CU Boulder-led study on NASA mission gives insight into evolution of asteroids
Findings from a NASA mission could provide new insight into the evolution of the solar system’s asteroids, revealed a University of Colorado Boulder study published Thursday.
NASA’s OSIRIS-REx sample return mission suggests that Bennu, an asteroid orbiting the sun over 200 million miles from Earth, could be weaker and less dense inside than its outer layers.
The study, published in the journal Science Advances, was led by the CU Boulder OSIRIS-REx team, including professors Daniel Scheeres and Jay McMahon.
The study’s findings may provide insight into the evolution of asteroids in the solar system by explaining how bodies like Bennu transform over millions of years.

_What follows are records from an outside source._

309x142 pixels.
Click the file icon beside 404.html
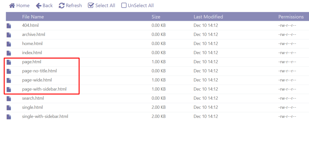click(x=9, y=26)
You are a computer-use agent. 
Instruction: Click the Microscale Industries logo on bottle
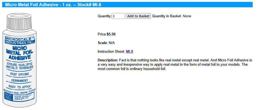tap(20, 41)
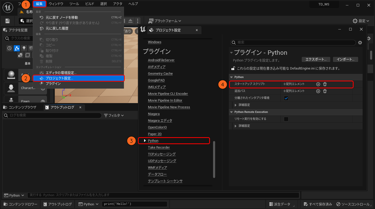Open settings gear in Project Settings panel
Screen dimensions: 375x209
pos(360,43)
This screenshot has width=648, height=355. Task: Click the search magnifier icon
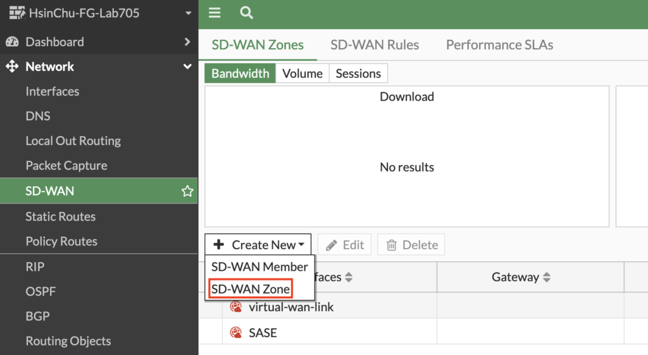[x=247, y=13]
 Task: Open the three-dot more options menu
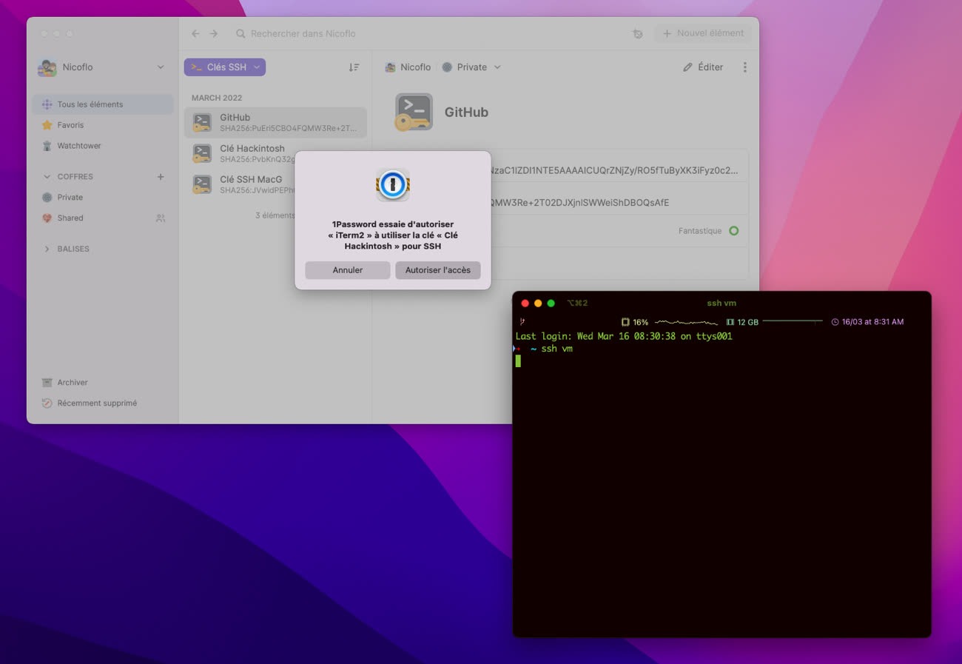pyautogui.click(x=744, y=67)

The spacecraft OSIRIS-REx first rendezvoused with Bennu in 2018. Since then, it has studied the asteroid in more detail than any other asteroid in the history of space exploration.
The CU Boulder study combined OSIRIS-REx data and two years of Bennu’s gravity records to find that Bennu likely has a void at its center the size of multiple football fields. The low-density core may be a result of the asteroid’s increasingly fast spinning.
Researchers said they could imagine the asteroid falling apart in less than one million years.
The returned sample of Bennu will be analyzed and compared to the study’s observations as part of the mission’s sample analysis plan.
Scheeres told CU Boulder Today that these findings “exceeded his expectations.”
“We were hoping to find out what happened to this asteroid over time, which can give us better insight into how all of these small asteroids are changing over millions, hundreds of millions or even billions of years,” Scheeres said.
NASA’s Goddard Space Flight Center in Maryland manages the OSIRIS-REx mission. The University of Arizona leads the mission’s science operations.
Co-authors on the CU Boulder study include researchers at the Jet Propulsion Laboratory, Smithsonian Institution, Northern Arizona University, University of Maryland, Johns Hopkins University, Southwest Research Institute and the University of Arizona.
The full study is available at advances.sciencemag.org.